● **GOAL OF THE EXERCISE**: Copy the entries from the line with "Where should I" to the line with "Viewport: 231px width, 273px", replacing "region" with "area" and leaving everything else unchanged. Leave out the pictures.

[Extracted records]

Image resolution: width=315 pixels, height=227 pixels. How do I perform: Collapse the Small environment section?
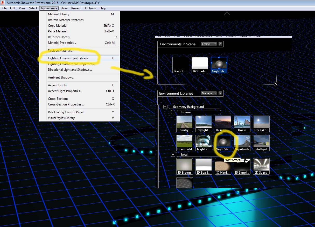coord(173,155)
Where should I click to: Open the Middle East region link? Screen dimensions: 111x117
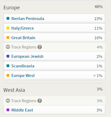pos(22,110)
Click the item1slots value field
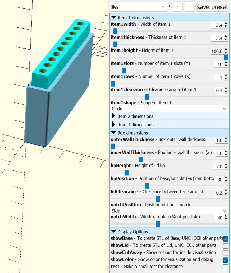Viewport: 231px width, 273px height. click(x=219, y=64)
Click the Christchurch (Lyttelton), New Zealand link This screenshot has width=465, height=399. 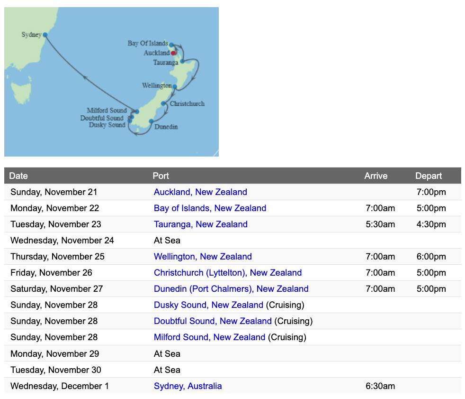click(x=228, y=273)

● **COMPLETE RESPONSE**:
Where should I click to: Open the Middle East area link? Screen dimensions: 111x117
pos(22,110)
Click the item1slots value field
Viewport: 231px width, 273px height. click(x=219, y=64)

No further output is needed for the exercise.